Just allow your experience to be exactly as it is from moment to moment.
Without attempting to change it in any way.
Allow your thoughts to come to your attention.
And ask yourself the question in what do my thoughts arise?
Anything that arises or appears must appear
in some kind of medium.
In the same way that an email appears on a screen, or a cloud appears in the sky.
So simply allow the flow of your thoughts. It doesn't matter what the content of your thoughts is.
But don't focus on them.
Just become aware of the
medium within which thoughts arise;
ask yourself the question: what is that?
Whatever our thoughts arise in must itself be devoid of thoughts, it must be empty of thoughts.
It is on account of its emptiness
that there is room for thoughts to appear within it.
Just as it is on account of the emptiness of physical space
that physical objects are able to appear within it.
05:11
That in which our thoughts arise and exist, and that into which they vanish when they disappear... is like a vast empty space, not a physical space, but an aware space, a great openness.
And this
Openness, being inherently devoid of thoughts
is silent,
it is still.
So understand, but more importantly, feel that your thoughts arise in this great silence, this aware Silence.
Just as the screen on which a movie appears, is motionless.
In spite of the fact that the characters in the movie are moving.
Likewise, this
Aware Openness
in which our thoughts arise is itself, silent; in spite of the fact, that our thoughts are, as it were, noisy.
And just as the screen remains motionless, whether the characters in the movie are moving or not,
so this great aware silence, remains, silent;
whether thoughts are present or not.
You know the words, the silence we speak of here.
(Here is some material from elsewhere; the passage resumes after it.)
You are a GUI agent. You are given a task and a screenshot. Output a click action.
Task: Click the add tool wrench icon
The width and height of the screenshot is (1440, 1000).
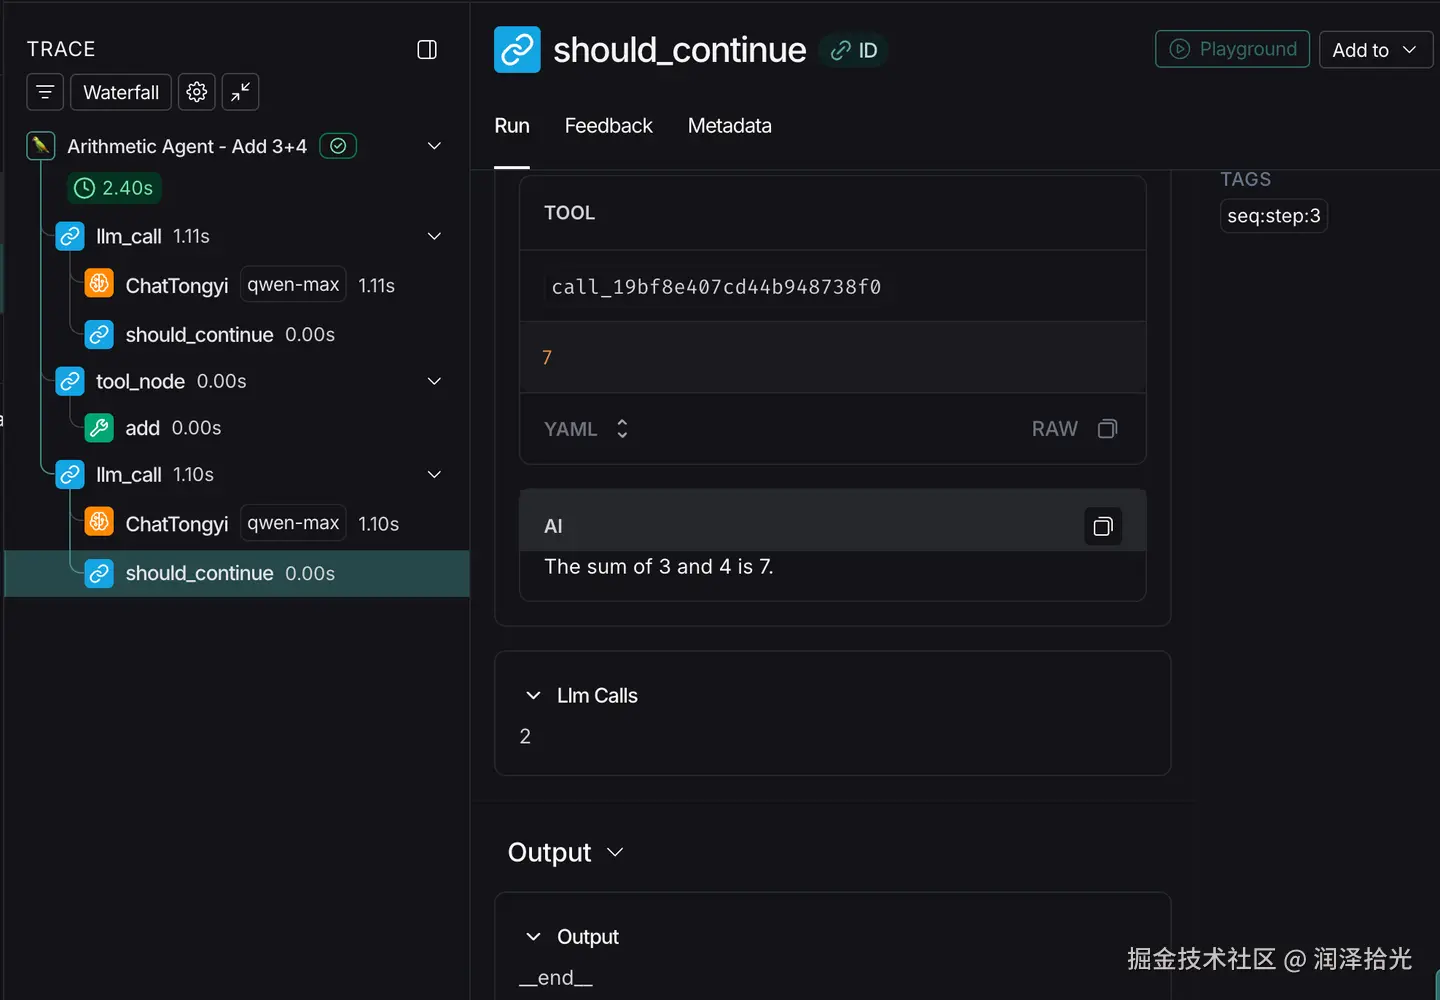[99, 428]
The great stillness is not the absence of thought.
It is the great silence that prevails
In both the absence, and the presence of thoughts.
10:13
In other words, this
Aware Silence, the Great Stillness
is not a state of the mind.
It is the nature of the mind.
Irrespective of whatever states the mind may be passing through.
And it is for this reason that in this approach we make no attempt to control or discipline or even focus the mind.
On the contrary, we go directly to the stillness that lies just behind the mind, so to speak;
within which the activity of the mind, thinking in this case, takes place.
This does indeed have an effect on our thinking.
No, but this
change in our thinking is a byproduct
of our going directly to this great silence. It is not a prerequisite, for it.
Don't touch your mind.
By which I mean, don't try to control your thoughts.
Notice that wherever your thoughts
take you, whatever the content of our thoughts, they always take place in the context of this great silence.
However agitated or disturbed our thoughts
may be, they are always bathed in this silence.
Now the the danger of speaking of this silence, this stillness, this aware openness...
The danger of visualizing it as, or likening it to a space is that we tend to objectify it
And anything that we objectify, we have to stand apart from it, as a subject as a separate subject.
Try to forget the word stillness, openness, awareness.
Forget the image of space.
Be Knowingly this vast silence.
Bring it so close that you cannot objectify it, or name it,
or visualize it.
It is what we are, not something that we know.
Simply be knowingly
this silence.
Allow any feelings or emotions that may be present to come to your attention.
See that whatever the content of these feelings, they arise in you.
Not you a body or a mind, but you this great silence.
Simply be knowingly this aware silence that allows the feelings to arise and exist within it.
Don't try to know this silence. The only way to know this silence is to be this silence knowingly.
Notice whatever sensations of the body may be present, the tingling of our face, our hands, our feet.
They arise in the same
vast, empty aware silence.
Notice that if you are lost in thoughts, feelings, sensations it is only a small step, a tiny step
from there
into the great stillness; it is not even a step.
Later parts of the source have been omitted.